Could you write out all of the data again, word for word?

------------

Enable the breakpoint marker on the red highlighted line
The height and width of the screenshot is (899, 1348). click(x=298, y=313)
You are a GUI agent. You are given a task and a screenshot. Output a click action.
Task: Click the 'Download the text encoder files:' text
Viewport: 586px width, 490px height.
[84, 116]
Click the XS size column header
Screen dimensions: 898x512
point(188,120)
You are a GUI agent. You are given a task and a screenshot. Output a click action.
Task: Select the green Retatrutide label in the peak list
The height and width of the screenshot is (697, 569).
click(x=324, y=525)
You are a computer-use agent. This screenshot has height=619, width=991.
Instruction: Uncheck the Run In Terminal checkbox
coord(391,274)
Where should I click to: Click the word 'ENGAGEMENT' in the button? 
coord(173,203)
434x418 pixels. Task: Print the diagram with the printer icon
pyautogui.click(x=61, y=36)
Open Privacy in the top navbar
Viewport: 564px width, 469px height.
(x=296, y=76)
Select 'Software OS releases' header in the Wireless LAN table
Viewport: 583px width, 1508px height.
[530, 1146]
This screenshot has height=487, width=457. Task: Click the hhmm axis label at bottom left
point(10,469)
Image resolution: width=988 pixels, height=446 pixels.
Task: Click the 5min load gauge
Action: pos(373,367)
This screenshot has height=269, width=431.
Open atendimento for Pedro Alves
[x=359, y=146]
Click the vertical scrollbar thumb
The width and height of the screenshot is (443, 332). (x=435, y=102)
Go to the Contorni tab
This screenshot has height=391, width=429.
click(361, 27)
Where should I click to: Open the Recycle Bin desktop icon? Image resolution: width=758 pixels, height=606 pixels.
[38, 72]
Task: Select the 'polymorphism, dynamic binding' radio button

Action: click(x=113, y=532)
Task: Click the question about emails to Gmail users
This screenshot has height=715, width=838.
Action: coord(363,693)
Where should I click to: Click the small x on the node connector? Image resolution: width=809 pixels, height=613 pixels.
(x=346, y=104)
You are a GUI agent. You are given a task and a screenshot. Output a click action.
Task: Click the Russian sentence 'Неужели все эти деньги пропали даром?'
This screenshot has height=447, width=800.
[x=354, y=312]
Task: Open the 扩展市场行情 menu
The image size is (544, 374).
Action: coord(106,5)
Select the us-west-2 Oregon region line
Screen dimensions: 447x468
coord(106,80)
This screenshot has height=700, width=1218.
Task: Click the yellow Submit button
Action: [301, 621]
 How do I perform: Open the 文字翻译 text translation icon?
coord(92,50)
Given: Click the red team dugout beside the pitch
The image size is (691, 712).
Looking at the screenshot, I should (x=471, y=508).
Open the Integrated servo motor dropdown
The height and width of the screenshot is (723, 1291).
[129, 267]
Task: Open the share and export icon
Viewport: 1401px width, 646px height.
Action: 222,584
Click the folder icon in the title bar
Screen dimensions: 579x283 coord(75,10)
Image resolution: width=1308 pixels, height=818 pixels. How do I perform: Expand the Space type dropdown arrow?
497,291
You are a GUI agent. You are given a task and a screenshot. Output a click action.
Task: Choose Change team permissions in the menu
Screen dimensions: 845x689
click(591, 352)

------------

ANSWER BOX
Enable the breakpoint marker on the red highlighted line
The height and width of the screenshot is (899, 1348). click(x=298, y=313)
You are a GUI agent. You are given a task and a screenshot. Output a click action.
Task: Click the 'Download the text encoder files:' text
Viewport: 586px width, 490px height.
[84, 116]
Click the XS size column header
Screen dimensions: 898x512
point(188,120)
You are a GUI agent. You are given a task and a screenshot. Output a click action.
Task: Select the green Retatrutide label in the peak list
The height and width of the screenshot is (697, 569).
click(x=324, y=525)
You are a computer-use agent. This screenshot has height=619, width=991.
Instruction: Uncheck the Run In Terminal checkbox
coord(391,274)
Where should I click to: Click the word 'ENGAGEMENT' in the button? 
coord(173,203)
434x418 pixels. Task: Print the diagram with the printer icon
pyautogui.click(x=61, y=36)
Open Privacy in the top navbar
Viewport: 564px width, 469px height.
(x=296, y=76)
Select 'Software OS releases' header in the Wireless LAN table
Viewport: 583px width, 1508px height.
[530, 1146]
This screenshot has height=487, width=457. Task: Click the hhmm axis label at bottom left
point(10,469)
Image resolution: width=988 pixels, height=446 pixels.
Task: Click the 5min load gauge
Action: pos(373,367)
This screenshot has height=269, width=431.
Open atendimento for Pedro Alves
[x=359, y=146]
Click the vertical scrollbar thumb
The width and height of the screenshot is (443, 332). (x=435, y=102)
Go to the Contorni tab
This screenshot has height=391, width=429.
click(361, 27)
Where should I click to: Open the Recycle Bin desktop icon? Image resolution: width=758 pixels, height=606 pixels.
[38, 72]
Task: Select the 'polymorphism, dynamic binding' radio button

Action: click(x=113, y=532)
Task: Click the question about emails to Gmail users
This screenshot has height=715, width=838.
Action: coord(363,693)
Where should I click to: Click the small x on the node connector? Image resolution: width=809 pixels, height=613 pixels.
(x=346, y=104)
You are a GUI agent. You are given a task and a screenshot. Output a click action.
Task: Click the Russian sentence 'Неужели все эти деньги пропали даром?'
This screenshot has height=447, width=800.
[x=354, y=312]
Task: Open the 扩展市场行情 menu
The image size is (544, 374).
Action: coord(106,5)
Select the us-west-2 Oregon region line
Screen dimensions: 447x468
coord(106,80)
This screenshot has height=700, width=1218.
Task: Click the yellow Submit button
Action: [301, 621]
 How do I perform: Open the 文字翻译 text translation icon?
coord(92,50)
Given: Click the red team dugout beside the pitch
The image size is (691, 712).
Looking at the screenshot, I should (x=471, y=508).
Open the Integrated servo motor dropdown
The height and width of the screenshot is (723, 1291).
[129, 267]
Task: Open the share and export icon
Viewport: 1401px width, 646px height.
Action: 222,584
Click the folder icon in the title bar
Screen dimensions: 579x283 coord(75,10)
Image resolution: width=1308 pixels, height=818 pixels. How do I perform: Expand the Space type dropdown arrow?
497,291
You are a GUI agent. You are given a task and a screenshot. Output a click action.
Task: Choose Change team permissions in the menu
Screen dimensions: 845x689
click(591, 352)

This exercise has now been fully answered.